Sviluppatosi tra il 1914 e il 1915 a Mosca e a Pietroburgo, il formalismo russo rappresenta un’importante ed influente scuola di critica letteraria, inizialmente coniato con intenti denigratori, in quanto volto ad indagare solo l’aspetto formale dell’opera letteraria, non avendo il linguaggio una funzione pratica. In questo senso la letteratura serve esclusivamente a mostrare le cose da un punto di vista diverso, senza badare al contenuto e alla dimensione metatestuale, anticipando cosi le istanze dello strutturalismo. Anzi, è l’artificio, la forma che genera il contenuto, ciò che rende letterario un testo non è la storia della cultura, ma il linguaggio.

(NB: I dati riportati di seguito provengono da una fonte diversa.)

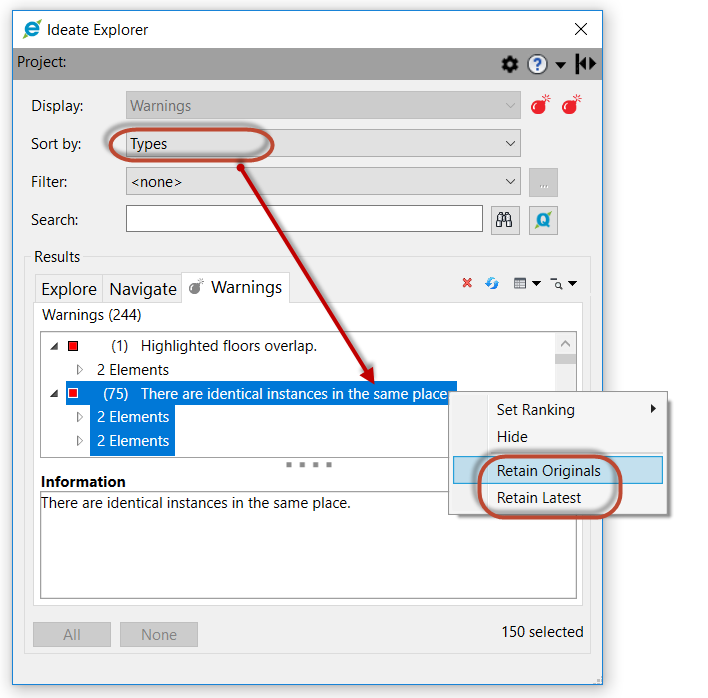The image size is (708, 698).
Task: Click the red X icon in Results toolbar
Action: tap(467, 284)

I saggi “La Resurrezione della parola” di V. Šklovskij e “Dostoevskij e Gogol” di Rozanov e J. N. Tynjanov a gettare le basi della scuola futurista che rivendica la funzione creativa della parola che esprime concetti puri. Aspetto centrale della riflessione dei formalisti russi è la contrapposizione tra fabula ed intreccio, la prima indica la storia cosi come è avvenuta, rispettando l’ordine cronologico, l’intreccio, al contrario, è uno degli strumenti più importanti della letteratura e riorganizza la fabula, la rielabora attraverso descrizioni , digressioni, anticipazioni.
Si riscontrano quindi nei testi il protagonista che deve superare molte avversità, l’antagonista, la proibizione, la trasgressione, la conseguenziale punizione (colpa da espiare), l’estraniamento (concetto proprio di Tolstoj, quando gli avvenimenti non vengono chiamati con il loro nome ma è come se fossero visti e trattati per la prima volta) e di nuovo una trasgressione che porta ad una nuova punizione.
L’intreccio poi ha un “motivo”, come lo ha definito Tomashevsky, che può essere rappresentato da una singola azione; i motivi poi possono essere liberi e legati; i primi non sono essenziali ai fini della storia in sé, dovuti allo stile adottato dall’autore, mentre i secondi sono obbligatori, richiesti dalla storia.
Anche Propp nella sua “Morfologia della fiaba” si occupa della scissione tra fabula ed intreccio, definendo il concetto di Funzione in riferimento ai personaggi, ovvero l’operato, le azioni del personaggio definite dall’autore stesso. Si distinguono cosi degli elementi variabili, come le caratteristiche fisiche , psicologiche , le qualità morali, gli aspetti caratteriali, e quelli invariabili, ovvero la funzione del personaggio stesso. Propp individua 31 funzioni che saranno poi analizzate anche dal filologo e critico Cesare Segre (la famosa analisi della novella del Decameron di Boccaccio, “Lisabetta da Messina”).
Se Propp ha fatto valere l’esigenza di conoscere l’oggetto fiaba in sé attraverso la morfologia individuando un certo numero di funzioni e le relazioni, la scuola di Bachtin analizza la struttura linguistica dei testi letterari, soffermandosi sulla loro natura ideologica in quanto segni sociali opponendosi quindi a linguisti come Saussure e alla sua concezione astratta e sincronica della lingua. Secondo Bachtin poi tutto è dialogico, vista la pluralità dei significati.